Interchanging ReadOnlySpan<T>, string, and char[] in C#

Most think of only using Span<T> and ReadOnlySpan<T> (in C#) in places they need ultimate performance. But there is another use case where they are offly useful. And that is when you start working with string and char[].

Relying on ReadOnlySpan<T>, letting callers decide types

If you make your utility methods deal with ReadOnlySpan<T> (wherever appropriate1) instead of string or char[], you will only have to make slight refactorings to adjust for correct methods used. Most just include indexing and slicing, which can be done with span.Slice(i, len) or span[a..b] instead of string.Substring(i, len). Other common operations such as concatenation does have proper support already throughout the .NET standard library (See: Concatenating ReadOnlySpan<T>#).
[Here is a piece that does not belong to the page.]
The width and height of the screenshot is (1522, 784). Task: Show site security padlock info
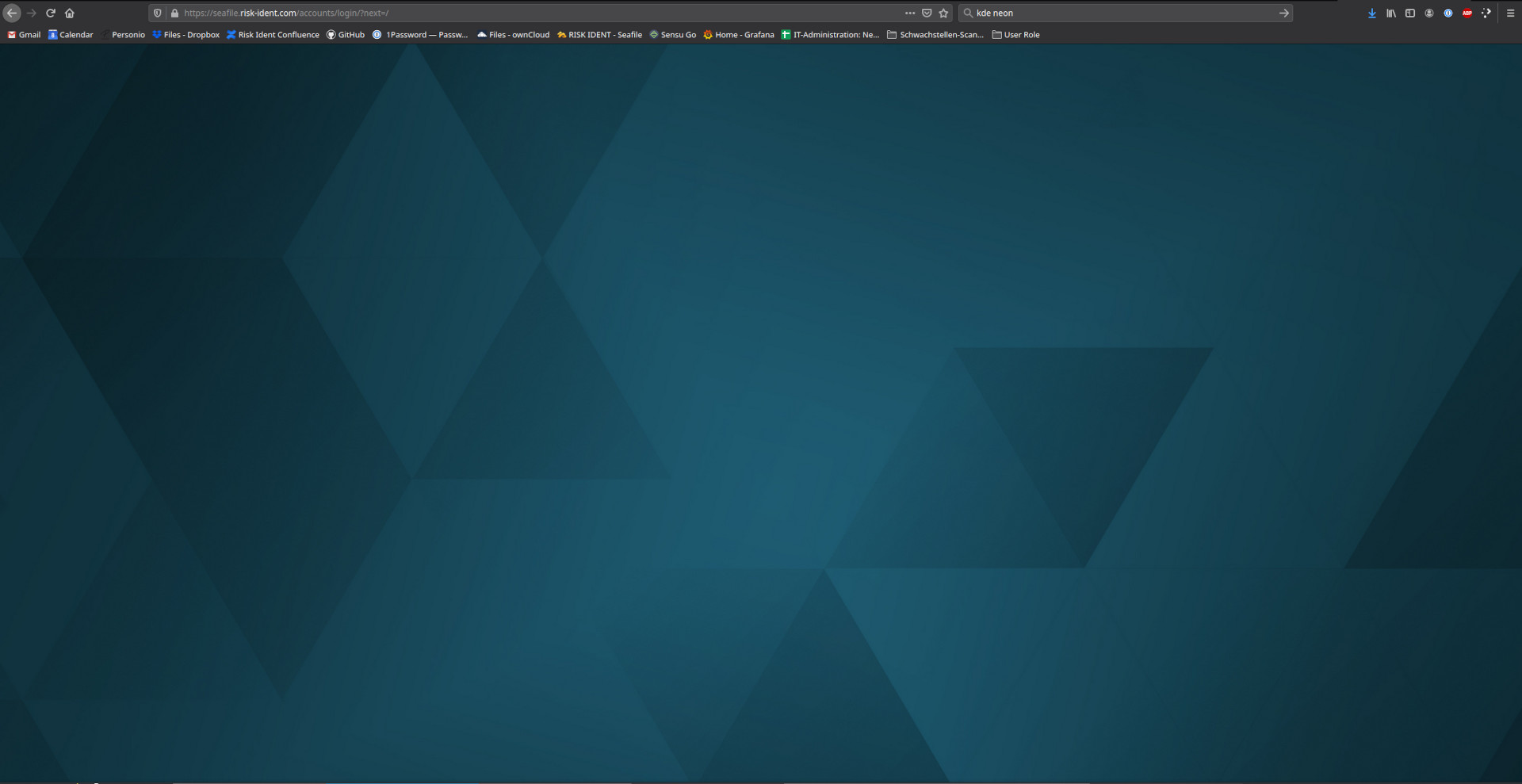click(x=174, y=13)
With that you can then let the caller of the function choose between sending a range of different types, as string, Span<T>, and char[] all can be implicity casted to ReadOnlySpan<T>.
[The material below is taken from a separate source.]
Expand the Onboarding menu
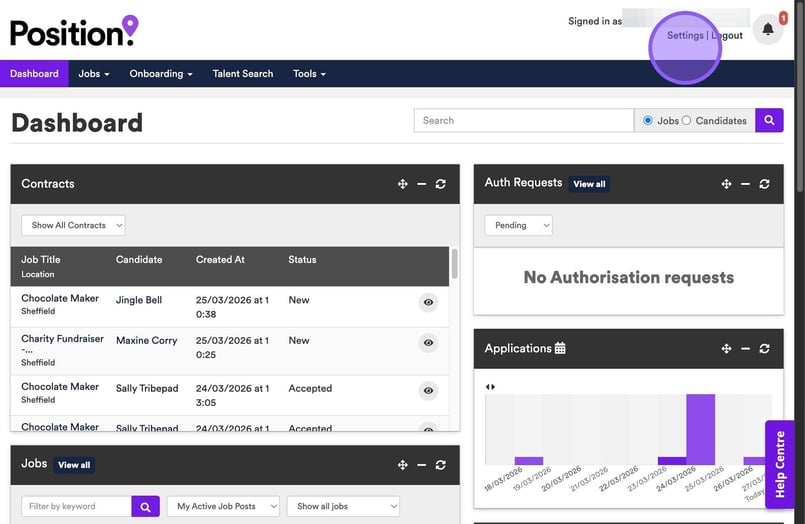This screenshot has height=524, width=805. point(160,74)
Let’s say you have the following method:

public class StringHelper
{
    /// <summary>
    /// Example: <c>"john.doe"</c> as username and <c>['.']</c> as separator, gives <c>"doe"</c>
    /// </summary>
    public ReadOnlySpan<char> GetLastSegment(ReadOnlySpan<char> source, ReadOnlySpan<char> separators)
    {
        // ...
    }
}

Now in your code production code, let’s say you may have those name name separators specified as an char[] because you also need it in a string.Split operation you’re doing later on. No worries! Just pass in that array as-is:

public class UsernameHelper
{
    private static readonly char[] _nameSeparators = new [] { '.', '-', '_' };

    public string GetNameSegments(string username)
    {
        return username.Split(_nameSeparators, StringSplitOptions.RemoveEmptyEntries);
    }

    public string GetLastName(string username)
    {
        return StringHelper.GetLastSegment(username, _nameSeparators);
    }
}

And then later in your tests, you want to declare test cases in NUnit, and you’re fully allowed to do that by representing the name separators as a string instead (which is very helpful as you cannot have array constants in attributes):

public class StringHelperTests
{
    // You cannot have array definitions in attributes
    [TestCase("john.doe", ".", "doe")]
    [TestCase("steve-smith", "-", "smith")]
    [TestCase("anne-frid.von.bygel", ".-", "bygel")]
    public void CorrectlySplits(string input, string separators, string expected)
    {
        var result = StringHelper.GetLastSegment(input, separators);
        Assert.AreEqual(expected, result);
    }
}

No extra casting required! Perfectly fine to just feed the separators in as a string instead. Need an empty array of char? Just pass an empty string! They’re stored in memory in the same way, so why not take advantage of that?

Summary

The ReadOnlySpan<T> type was introduced to allow for writing hyper-optimized array managing code, but the use cases does not stop there.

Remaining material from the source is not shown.